Mais en pratique, ça « ne l’oblige strictement à rien »
« Mais en pratique, sa déclaration ne l’oblige strictement à rien, poursuit le politologue. D’autant que ces législatives, il les aborde dans les meilleures conditions : avec plus de 58 % des suffrages, ce n’est pas une victoire, c’est un triomphe, qui devrait se couronner d’une majorité présidentielle renouvelée. Des figures de droite et de gauche lui font déjà des appels du pied pour rejoindre son futur gouvernement, il ne subit aucun rapport de force.
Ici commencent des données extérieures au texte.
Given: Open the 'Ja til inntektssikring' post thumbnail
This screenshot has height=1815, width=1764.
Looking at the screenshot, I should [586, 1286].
Et l’union des droites, comme l’union de la gauche, ne semble pas particulièrement bien engager pour le mettre en difficulté. Tout cela lui confère un pouvoir absolu, estime Jérôme Sainte-Marie. Quand on est élu président de la République sous la Ve République, on est le chef ! Et aujourd’hui, il dispose aujourd’hui de tous les leviers de la Ve République ».
Se posant en « président de tous » dimanche, Emmanuel Macron, réélu en partie grâce aux voix de la gauche, a aussi tendu la main aux électeurs de Marine Le Pen, estimant que « la colère et les désaccords qui les ont conduits à voter pour ce projet doivent aussi trouver une réponse ». Ce quinquennat sera-t-il celui d’une politique plus sociale, reprenant des mesures défendues par Jean-Luc Mélenchon et Marine Le Pen ? « Avec les réformes qu’il veut mener, pourquoi multiplier les gestes sociaux ? », interroge Jérôme Sainte-Marie. D’autant que « dans l’entre-deux tours, les responsables des syndicats de salariés les plus puissants – CFDT et CGT- ont signé un appel commun à faire barrage contre Marine Le Pen, donc à voter pour lui, bien que l’une de ses mesures fortes, c’est la retraite à 65 ans. Une mesure chère à celles et ceux qui ont voté pour lui par conviction. Tout cela n’augure donc pas d’un virage social pour les cinq prochaines années ».